▼

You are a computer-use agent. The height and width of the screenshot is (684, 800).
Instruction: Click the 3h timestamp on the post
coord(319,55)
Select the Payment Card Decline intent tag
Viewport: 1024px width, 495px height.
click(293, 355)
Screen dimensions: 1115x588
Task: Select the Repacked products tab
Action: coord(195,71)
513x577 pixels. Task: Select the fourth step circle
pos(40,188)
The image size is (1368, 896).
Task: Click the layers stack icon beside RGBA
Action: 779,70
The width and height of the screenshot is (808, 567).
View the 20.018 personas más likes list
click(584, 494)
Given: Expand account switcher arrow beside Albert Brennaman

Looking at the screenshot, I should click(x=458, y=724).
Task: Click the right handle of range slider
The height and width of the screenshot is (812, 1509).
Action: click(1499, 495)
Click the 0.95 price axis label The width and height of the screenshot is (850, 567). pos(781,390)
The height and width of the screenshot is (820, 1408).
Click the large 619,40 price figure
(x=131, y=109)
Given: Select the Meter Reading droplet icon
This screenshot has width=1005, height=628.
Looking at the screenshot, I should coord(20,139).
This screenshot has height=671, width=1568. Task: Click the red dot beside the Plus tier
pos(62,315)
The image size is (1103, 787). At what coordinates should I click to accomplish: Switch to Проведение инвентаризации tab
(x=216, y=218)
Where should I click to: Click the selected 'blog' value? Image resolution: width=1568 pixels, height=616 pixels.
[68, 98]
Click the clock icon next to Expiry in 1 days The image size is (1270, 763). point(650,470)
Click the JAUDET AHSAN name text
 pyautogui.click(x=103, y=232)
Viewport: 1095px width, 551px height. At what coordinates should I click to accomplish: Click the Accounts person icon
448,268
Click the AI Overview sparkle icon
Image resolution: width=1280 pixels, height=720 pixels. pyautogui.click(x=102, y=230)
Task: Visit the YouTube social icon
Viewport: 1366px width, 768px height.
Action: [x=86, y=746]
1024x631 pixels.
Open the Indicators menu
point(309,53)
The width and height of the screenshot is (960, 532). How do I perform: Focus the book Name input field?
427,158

▲

Write down the entries above again. Copy them word for word.

You are a computer-use agent. The height and width of the screenshot is (684, 800).
Instruction: Click the 3h timestamp on the post
coord(319,55)
Select the Payment Card Decline intent tag
Viewport: 1024px width, 495px height.
click(293, 355)
Screen dimensions: 1115x588
Task: Select the Repacked products tab
Action: coord(195,71)
513x577 pixels. Task: Select the fourth step circle
pos(40,188)
The image size is (1368, 896).
Task: Click the layers stack icon beside RGBA
Action: 779,70
The width and height of the screenshot is (808, 567).
View the 20.018 personas más likes list
click(584, 494)
Given: Expand account switcher arrow beside Albert Brennaman

Looking at the screenshot, I should click(x=458, y=724).
Task: Click the right handle of range slider
The height and width of the screenshot is (812, 1509).
Action: click(1499, 495)
Click the 0.95 price axis label The width and height of the screenshot is (850, 567). pos(781,390)
The height and width of the screenshot is (820, 1408).
Click the large 619,40 price figure
(x=131, y=109)
Given: Select the Meter Reading droplet icon
This screenshot has width=1005, height=628.
Looking at the screenshot, I should coord(20,139).
This screenshot has height=671, width=1568. Task: Click the red dot beside the Plus tier
pos(62,315)
The image size is (1103, 787). At what coordinates should I click to accomplish: Switch to Проведение инвентаризации tab
(x=216, y=218)
Where should I click to: Click the selected 'blog' value? Image resolution: width=1568 pixels, height=616 pixels.
[68, 98]
Click the clock icon next to Expiry in 1 days The image size is (1270, 763). point(650,470)
Click the JAUDET AHSAN name text
 pyautogui.click(x=103, y=232)
Viewport: 1095px width, 551px height. At what coordinates should I click to accomplish: Click the Accounts person icon
448,268
Click the AI Overview sparkle icon
Image resolution: width=1280 pixels, height=720 pixels. pyautogui.click(x=102, y=230)
Task: Visit the YouTube social icon
Viewport: 1366px width, 768px height.
Action: [x=86, y=746]
1024x631 pixels.
Open the Indicators menu
point(309,53)
The width and height of the screenshot is (960, 532). How do I perform: Focus the book Name input field?
427,158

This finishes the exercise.